[[ RAW DATA open ]]

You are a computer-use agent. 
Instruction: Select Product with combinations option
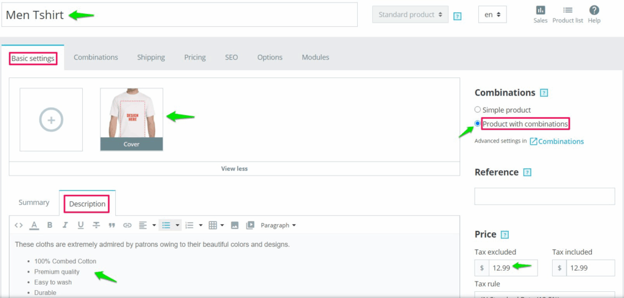click(x=478, y=124)
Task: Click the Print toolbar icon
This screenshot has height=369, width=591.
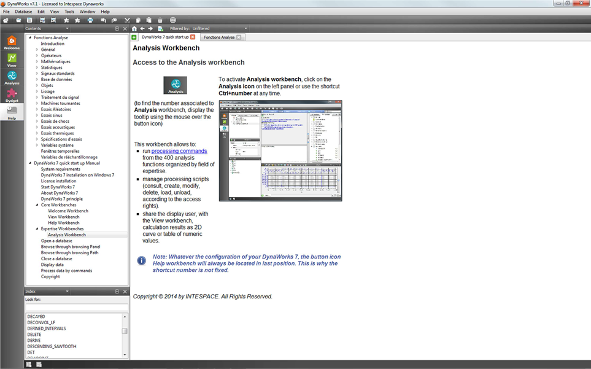Action: [x=90, y=20]
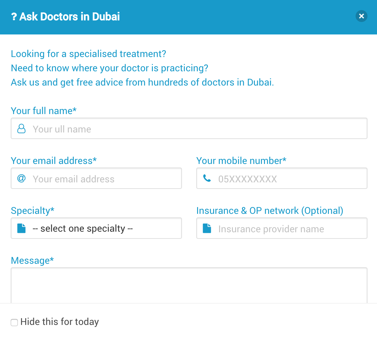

[[ RAW DATA closed ]]

**WORK TASK:**
Repeat the material above verbatim. Leave the pictures behind.

**ANSWER SPACE:**
You are a computer-use agent. 
Instruction: Select Product with combinations option
click(x=478, y=124)
Task: Click the Print toolbar icon
This screenshot has height=369, width=591.
Action: [x=90, y=20]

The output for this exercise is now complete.